Willis (Mob, p. 1475, etc.) pulls together 21 articles and book excerpts to form a collection centered on Jack, Bobby, and Ted. The aim is to provide revealing glimpses into a family that has struck a deep chord in American life, and although the insights don't necessarily hold any water, much of the writing here is superb. “Superman Comes to the Supermarket,” Norman Mailer’s acid deflation of the 1960 Democratic Convention in Los Angeles, reminds us that when it came to political reporting, he could out-Wolfe and out-Thompson them all. An excerpt from Richard Reeves's President Kennedy chillingly recalls the bad advice JFK took from Maxwell Taylor and Walt Rostow concerning Vietnam, and the good advice he ignored from the likes of George Ball.
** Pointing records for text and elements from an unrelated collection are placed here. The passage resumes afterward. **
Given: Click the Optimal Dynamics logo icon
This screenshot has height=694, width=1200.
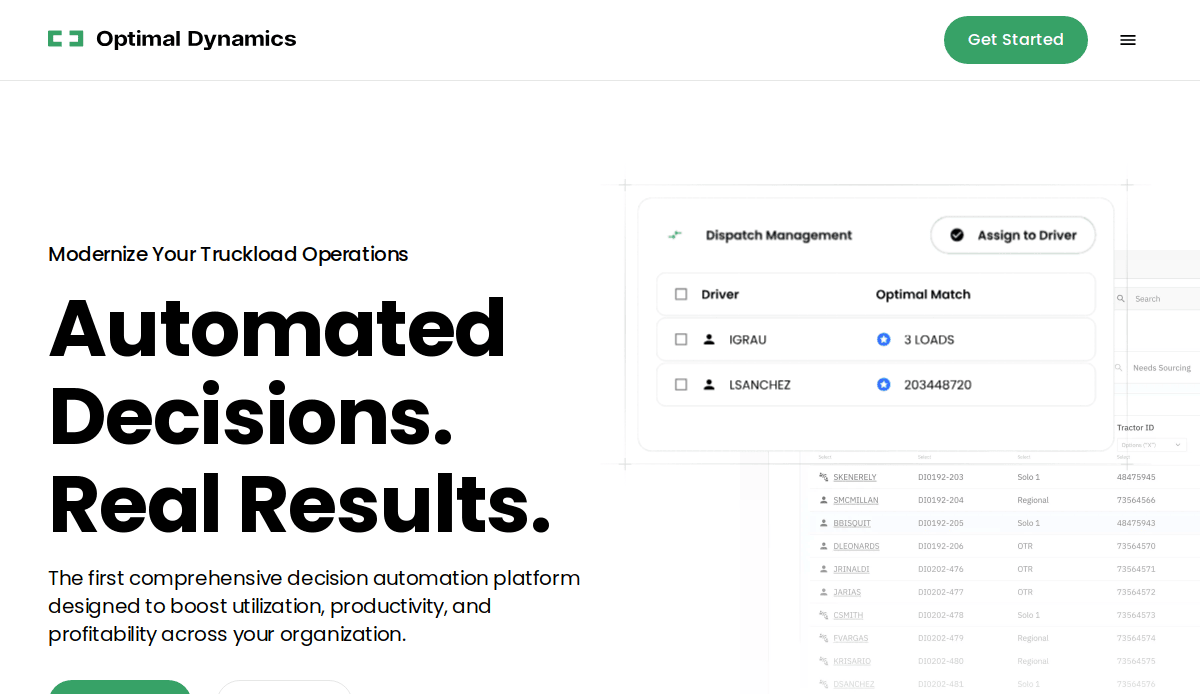Looking at the screenshot, I should pos(65,39).
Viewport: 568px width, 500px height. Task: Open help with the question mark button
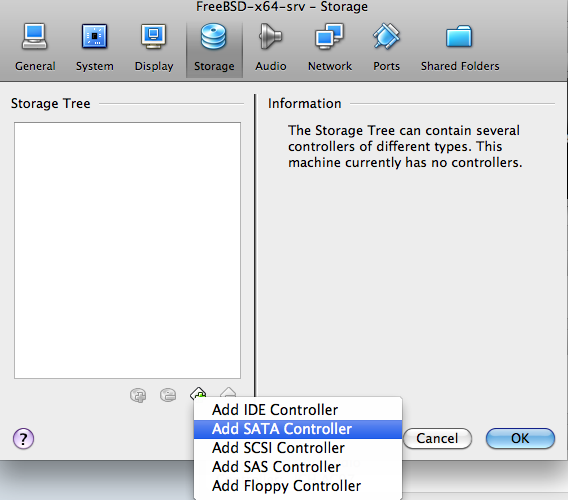24,439
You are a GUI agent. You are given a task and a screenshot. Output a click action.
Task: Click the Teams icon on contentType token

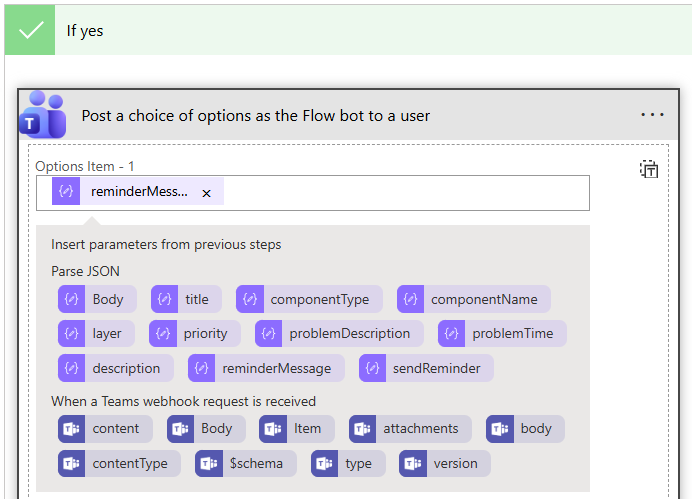[72, 463]
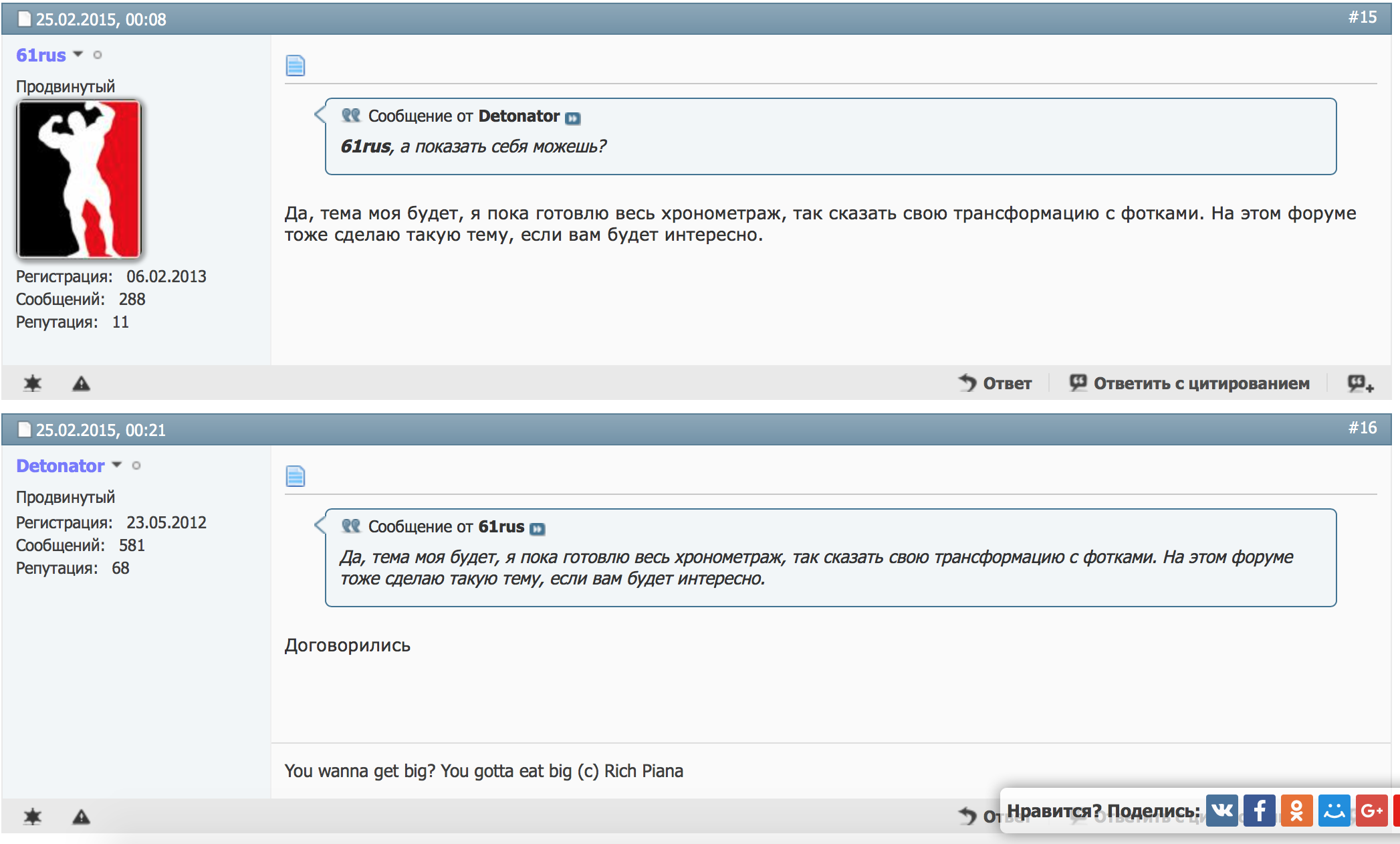
Task: Open the post #15 permalink
Action: point(1362,17)
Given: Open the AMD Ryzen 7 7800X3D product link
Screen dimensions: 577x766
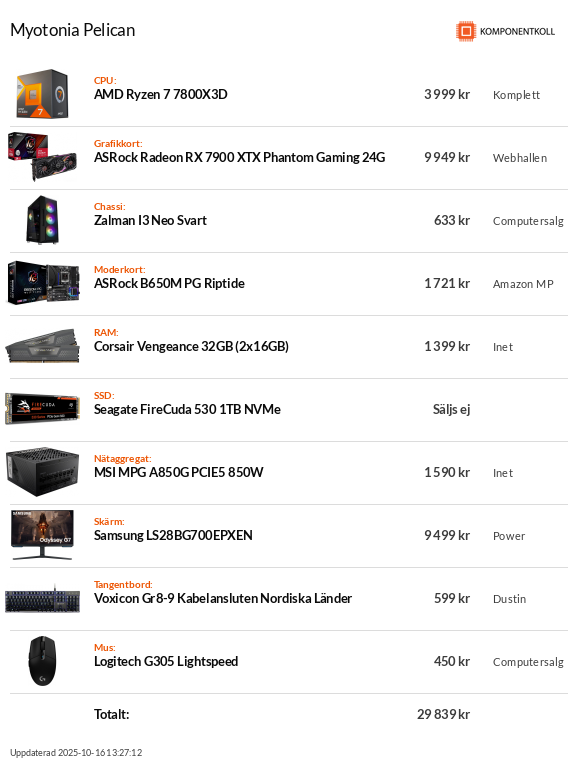Looking at the screenshot, I should point(161,94).
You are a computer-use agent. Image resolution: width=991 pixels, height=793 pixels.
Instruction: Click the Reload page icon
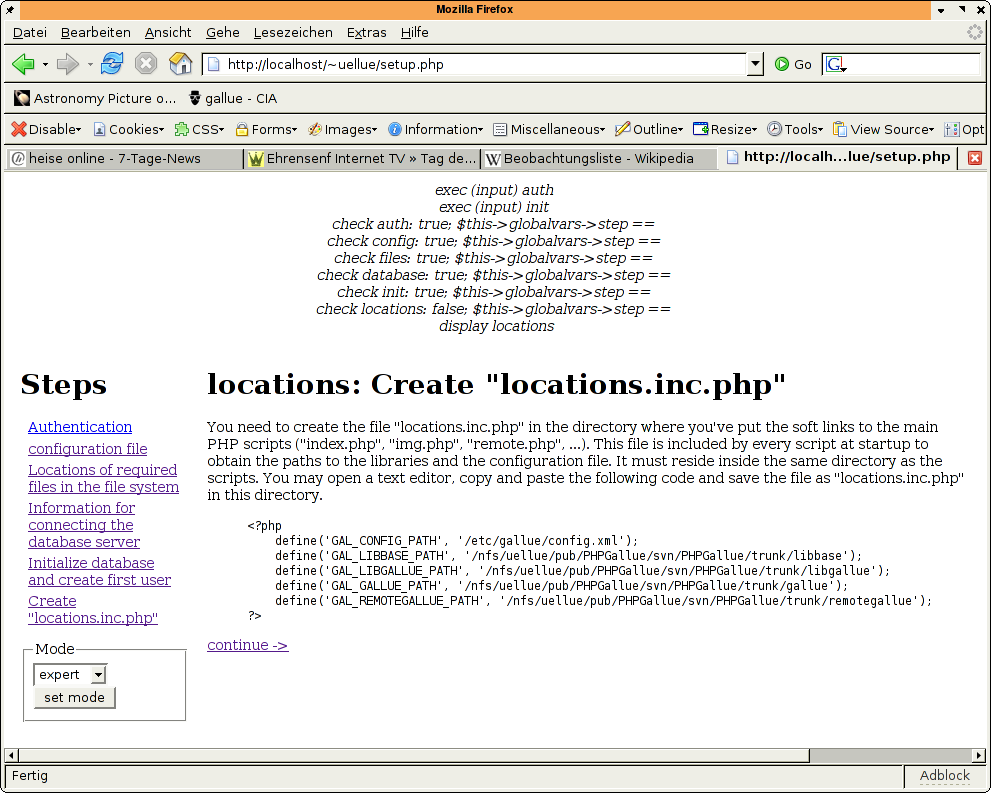tap(112, 64)
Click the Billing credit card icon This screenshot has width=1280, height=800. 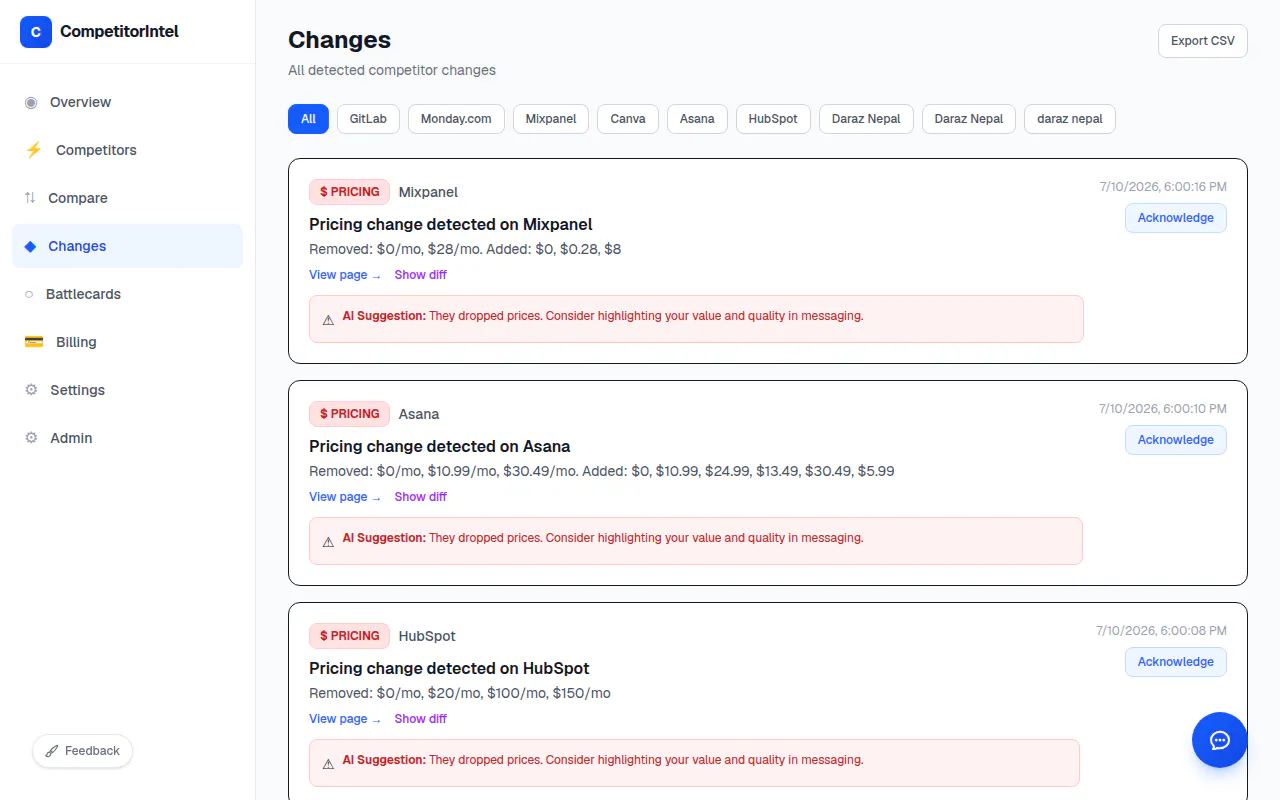coord(34,342)
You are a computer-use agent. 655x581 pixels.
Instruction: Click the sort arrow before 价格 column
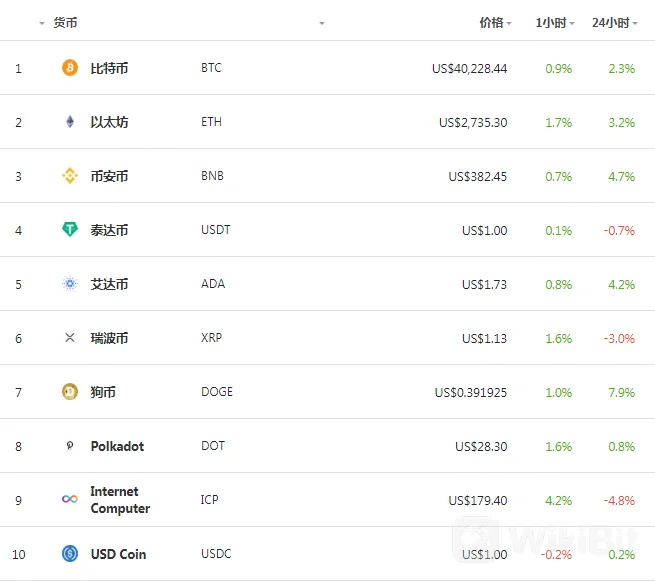pos(322,23)
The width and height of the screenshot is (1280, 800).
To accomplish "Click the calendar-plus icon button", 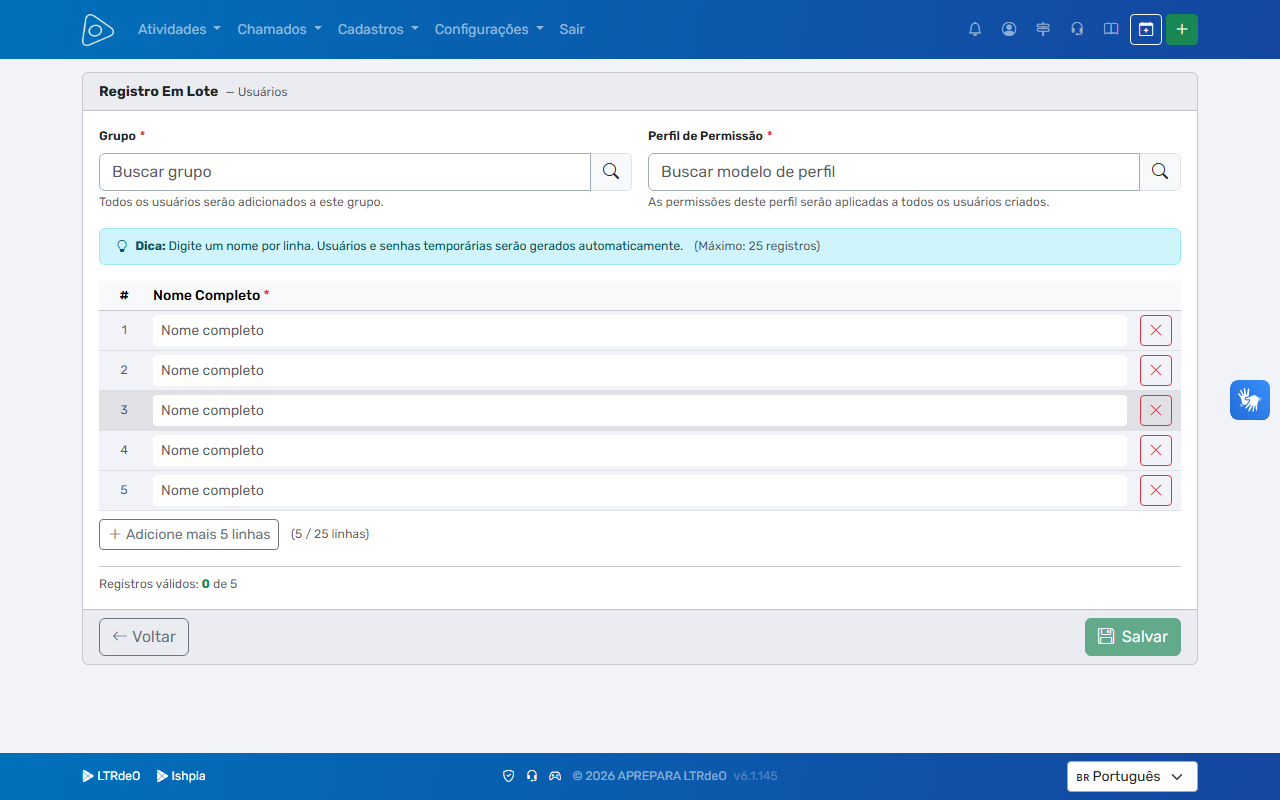I will 1146,29.
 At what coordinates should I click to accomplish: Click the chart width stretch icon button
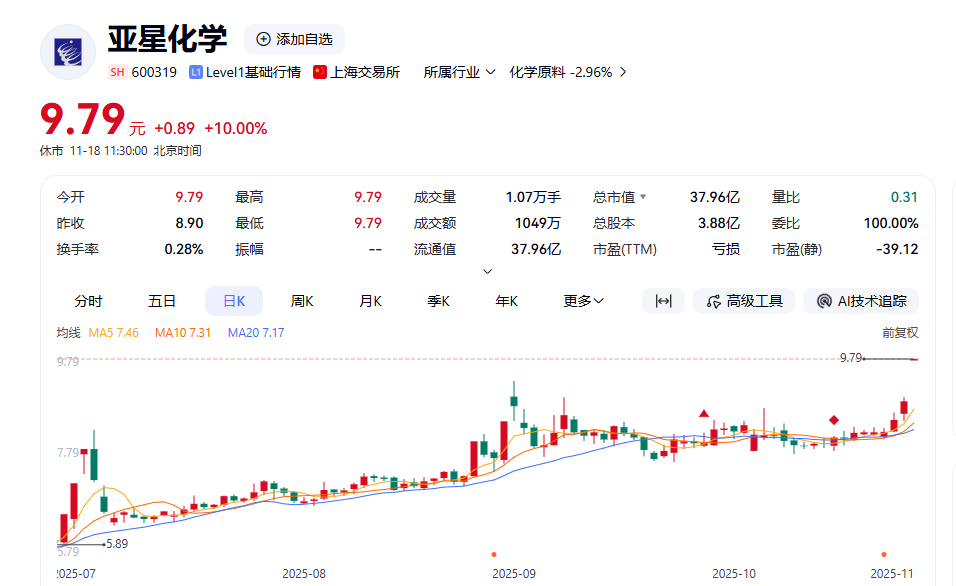click(x=663, y=301)
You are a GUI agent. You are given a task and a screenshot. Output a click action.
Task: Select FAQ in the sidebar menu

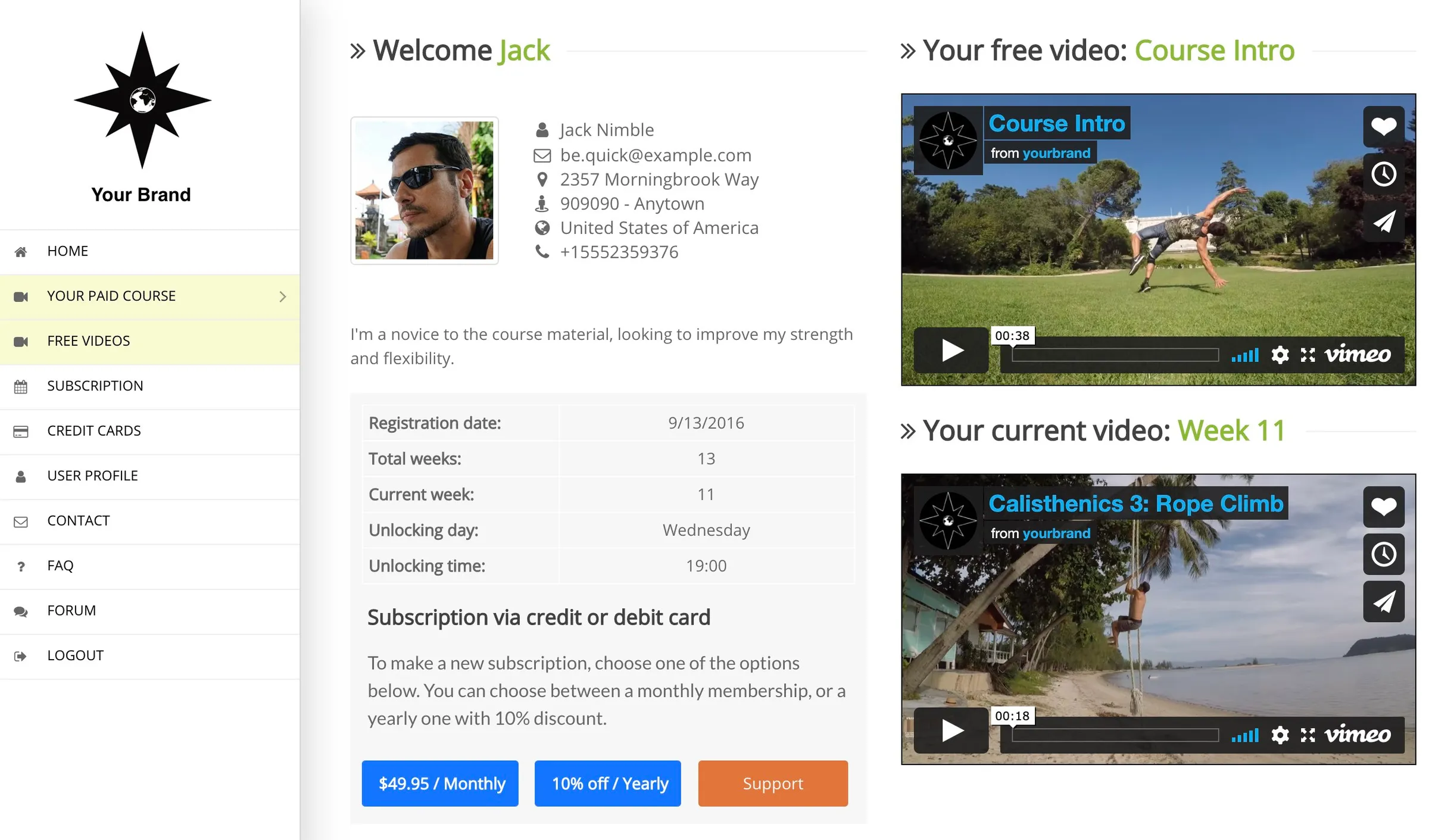coord(60,565)
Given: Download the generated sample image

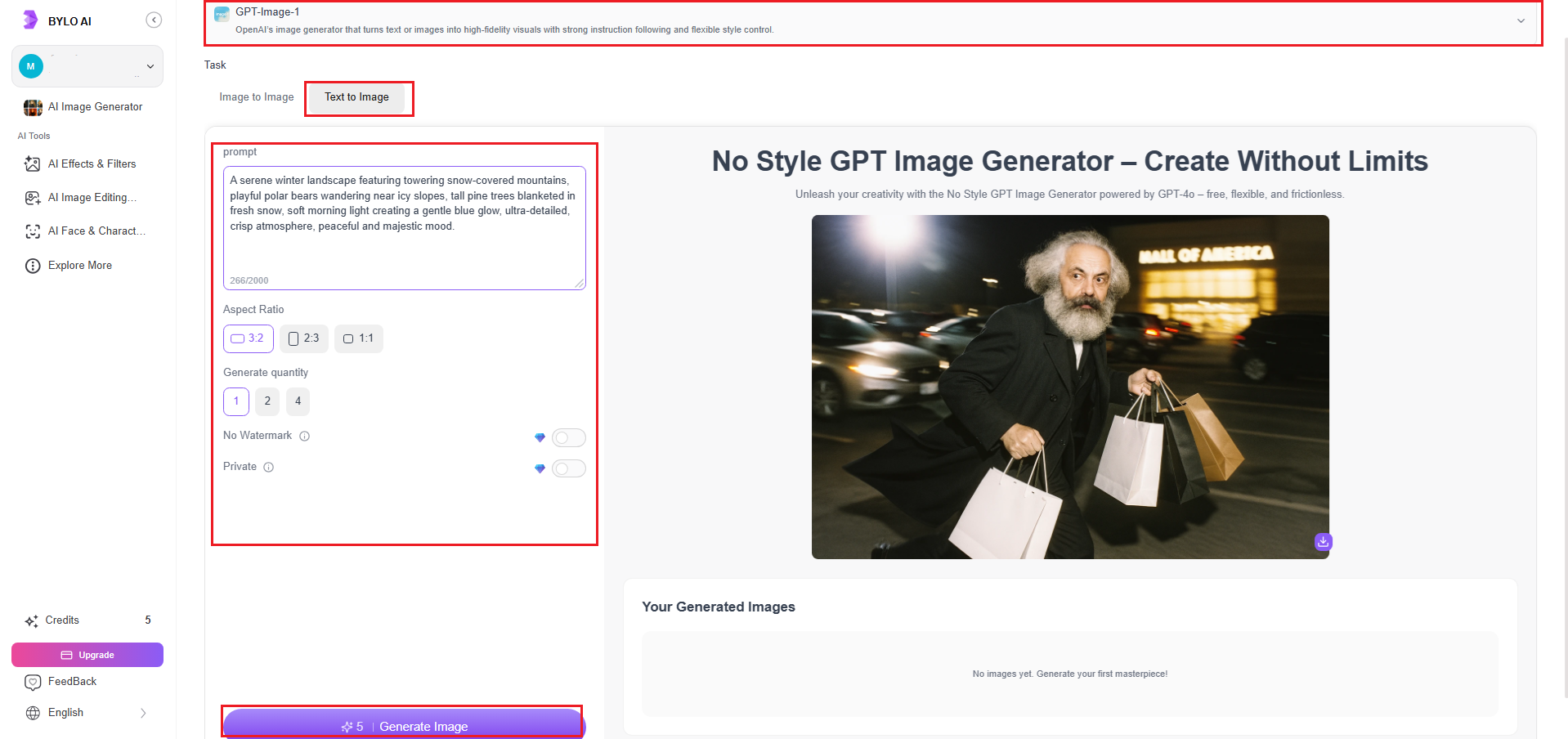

In a portion of The Dark Side of Camelot, Seymour Hersh contributes an uncharacteristically sensitive look at the role JFK’s father played in shaping his personality. There are a couple of gripping airplane disaster stories (Kathleen's death, Ted's near-miss) and a brooding piece from Jack Newfield’s Robert Kennedy: A Memoir about the changes Bobby underwent as his political education transformed him from intolerant authoritarian to a man who identified with all of life's losers. There are also a couple of unexpected pieces: a portrait of the pitiful Marina Oswald from Norman Mailer’s Oswald’s Tale and “The Exner File,” historian Michael O'Brien’s examination of Jack's mob connections as mediated through girlfriend Judith Exner. “The Holy Family,” Gore Vidal's 1967 essay on the fraudulence of the Kennedy mystique, shows Jack outmaneuvered by Khrushchev and made to look ludicrous by the Bay of Pigs fiasco, trumped on all his social legislation by a truculent congress. But if there was one thing the Kennedys excelled at, it was projecting an image; they continue to cast it long after death.
Into the Kennedy aura once more, but brightly.